When we look at the annual proportion of each subset and compare it to the annual proportion of the total corpus (Figure 7) it becomes particularly clear that the generic language of artificial intelligence and machine learning is overrepresented in 2019 and 2020. This could indicate that authors in the scientific literature perceive an increasing need to connect specific algorithmic techniques with larger phenomena or debates like AI or machine learning when publishing.

How are the queries about algorithms, machine learning and artificial intelligence represented relative to the annual growth of abstracts in the corpus? Measured percentual deviation in the annual proportion of the subset from the annual proportion of the total corpus.
Despite the recent trend, algorithms dominate the topical structure of the corpus, as seen in Figure 8. By design of the visualisation, abstracts that mention algorithms cannot be over-represented in any part of the map because their baseline representation is already so high. Conversely, they could easily be underrepresented in some parts of the corpus, for example if a field did not use the term algorithm. That is not what we observe; algorithms are pervasive (Figure 8 Left).

The three queries defining the corpus. The expressions overrepresented in the abstracts selected by the indicated query are highlighted in bright green. Left: the abstracts mentioning algorithms are neither over- nor underrepresented in any topic (dark yellow colour). Centre: abstracts mentioning AI are overrepresented in a few fields around social science and economics. Right: abstracts about machine learning are overrepresented in a croissant-shaped series of topics ranging from cybersecurity to health and medical science through social science.
The contrary is the case for AI, which is overrepresented in a few areas and around some isolated landmarks (Figure 8 Centre). First, AI is overrepresented in the social science and economics areas, where it is both used as a methodological term and studied as an object of critical analysis. Second, AI is mentioned around an isolated landmark about machine learning techniques such as convolutional neural networks and deep belief networks, which corresponds to the fact that such techniques have been particularly central in recent AI discourse. Third, the mental health landmark is also highlighted, which is mainly because its vocabulary on artificial intelligence overlaps.

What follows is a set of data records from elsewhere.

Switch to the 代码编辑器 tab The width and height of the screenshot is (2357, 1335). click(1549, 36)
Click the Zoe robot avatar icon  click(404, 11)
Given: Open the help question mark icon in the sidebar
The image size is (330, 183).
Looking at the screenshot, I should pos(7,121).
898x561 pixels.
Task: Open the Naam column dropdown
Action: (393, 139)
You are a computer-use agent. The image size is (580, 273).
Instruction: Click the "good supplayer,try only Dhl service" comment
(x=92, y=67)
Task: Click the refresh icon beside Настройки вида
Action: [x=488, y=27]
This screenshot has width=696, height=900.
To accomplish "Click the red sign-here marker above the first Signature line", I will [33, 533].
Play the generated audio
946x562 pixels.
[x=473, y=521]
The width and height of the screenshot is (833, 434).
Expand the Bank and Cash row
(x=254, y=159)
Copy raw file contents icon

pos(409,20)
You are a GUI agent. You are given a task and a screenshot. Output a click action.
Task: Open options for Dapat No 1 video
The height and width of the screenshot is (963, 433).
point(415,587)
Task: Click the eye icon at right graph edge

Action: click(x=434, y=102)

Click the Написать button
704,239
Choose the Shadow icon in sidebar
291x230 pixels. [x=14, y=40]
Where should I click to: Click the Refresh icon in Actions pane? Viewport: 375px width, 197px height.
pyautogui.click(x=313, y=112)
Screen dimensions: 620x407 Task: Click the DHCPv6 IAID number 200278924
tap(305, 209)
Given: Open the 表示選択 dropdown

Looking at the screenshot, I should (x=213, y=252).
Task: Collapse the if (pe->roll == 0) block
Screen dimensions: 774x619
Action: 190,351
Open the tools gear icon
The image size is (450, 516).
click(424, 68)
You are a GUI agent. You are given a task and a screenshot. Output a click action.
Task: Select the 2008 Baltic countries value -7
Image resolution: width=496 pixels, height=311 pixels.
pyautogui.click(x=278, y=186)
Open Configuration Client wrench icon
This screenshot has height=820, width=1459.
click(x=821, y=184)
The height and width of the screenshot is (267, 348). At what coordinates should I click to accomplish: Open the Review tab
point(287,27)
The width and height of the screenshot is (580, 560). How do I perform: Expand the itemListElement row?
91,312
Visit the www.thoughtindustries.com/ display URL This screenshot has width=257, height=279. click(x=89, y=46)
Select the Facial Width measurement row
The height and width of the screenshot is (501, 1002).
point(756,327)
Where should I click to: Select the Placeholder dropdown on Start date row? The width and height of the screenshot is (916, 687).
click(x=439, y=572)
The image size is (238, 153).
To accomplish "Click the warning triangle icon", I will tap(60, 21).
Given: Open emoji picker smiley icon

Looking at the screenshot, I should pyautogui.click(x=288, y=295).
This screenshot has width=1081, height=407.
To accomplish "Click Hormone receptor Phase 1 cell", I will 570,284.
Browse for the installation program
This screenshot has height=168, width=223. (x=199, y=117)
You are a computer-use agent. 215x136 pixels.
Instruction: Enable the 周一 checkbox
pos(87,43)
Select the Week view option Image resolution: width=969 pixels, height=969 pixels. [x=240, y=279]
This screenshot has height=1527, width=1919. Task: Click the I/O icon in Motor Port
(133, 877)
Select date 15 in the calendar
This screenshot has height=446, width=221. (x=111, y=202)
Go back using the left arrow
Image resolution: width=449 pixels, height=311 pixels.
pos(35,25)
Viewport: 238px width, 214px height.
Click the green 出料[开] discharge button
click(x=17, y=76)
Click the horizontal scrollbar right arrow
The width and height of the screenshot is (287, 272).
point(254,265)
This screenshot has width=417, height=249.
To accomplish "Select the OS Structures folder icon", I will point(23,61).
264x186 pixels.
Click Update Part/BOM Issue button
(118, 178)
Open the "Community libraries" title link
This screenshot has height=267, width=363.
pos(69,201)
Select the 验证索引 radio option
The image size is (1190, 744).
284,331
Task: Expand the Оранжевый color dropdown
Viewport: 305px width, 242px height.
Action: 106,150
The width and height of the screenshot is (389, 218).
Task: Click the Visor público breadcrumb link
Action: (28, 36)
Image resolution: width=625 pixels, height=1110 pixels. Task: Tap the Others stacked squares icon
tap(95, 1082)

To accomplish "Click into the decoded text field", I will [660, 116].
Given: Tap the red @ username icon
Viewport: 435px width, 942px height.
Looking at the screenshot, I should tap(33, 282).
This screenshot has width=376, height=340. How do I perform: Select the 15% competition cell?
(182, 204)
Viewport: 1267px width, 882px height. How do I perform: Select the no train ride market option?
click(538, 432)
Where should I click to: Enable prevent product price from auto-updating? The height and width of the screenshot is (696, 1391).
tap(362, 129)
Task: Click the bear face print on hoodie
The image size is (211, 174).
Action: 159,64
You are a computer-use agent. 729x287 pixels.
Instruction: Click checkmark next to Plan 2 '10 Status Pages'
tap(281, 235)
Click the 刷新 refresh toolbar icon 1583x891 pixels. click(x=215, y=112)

Remarkably, AI is underrepresented in most of the other areas. Compared to mainstream media coverage, where it features prominently, AI is quite a niche term in the scientific literature. The same is true for machine learning, although not to the same extent (Figure 8 Right).
How do algorithms have agency in the scientific literature?
We can thus read the map as an answer to our question about what algorithms are doing in the scientific literature and as highlighted in Figure 9, that answer comes with 12 broad thematic flavours signified by the annotated areas of the map. The overall finding from our qualitative annotation of the 235 underlying bridge and landmark queries, on which the thematic area annotations are based, is that algorithms are overwhelmingly applied in efforts to solve problems that have nothing to do with AI to begin with. In health and medical science they diagnose diseases and optimise treatments; in genetics they sequence genomes and biomes; in chemistry they model molecular dynamics; in remote sensing they detect earthquakes, predict weather patterns, or remove cloud cover on satellite imagery; in materials they improve tensile strength and model new composites; in flight they improve aerodynamics and fuel efficiency, or detect fake radar warnings; in fluids they solve differential equations; in electricity they distribute power from fluctuating sustainable energy sources like solar or wind to the grid; in signal processing they manage wireless networks or filter acoustic noise; in cryptography they detect phishing and generate watermarks; and in economics they schedule production flows and price securities. These are just examples, but they are indicative of the overall trend. The dominant way in which algorithms acquire agency through scientific discourse is as a solution to non-algorithmic problems across a wide range of application domains. The only real exceptions are computer science, where algorithms are developed, and social science, where we have annotated a landmark on socially responsible AI. In both cases, however, there are still plenty of examples where algorithms are applied to solve problems. In computer science they enable parallelisation and constitute key tools in cybersecurity, for example, and in social science they are used in contexts like bibliometrics, text classification, e-learning, spam detection, sentiment analysis and recommender systems.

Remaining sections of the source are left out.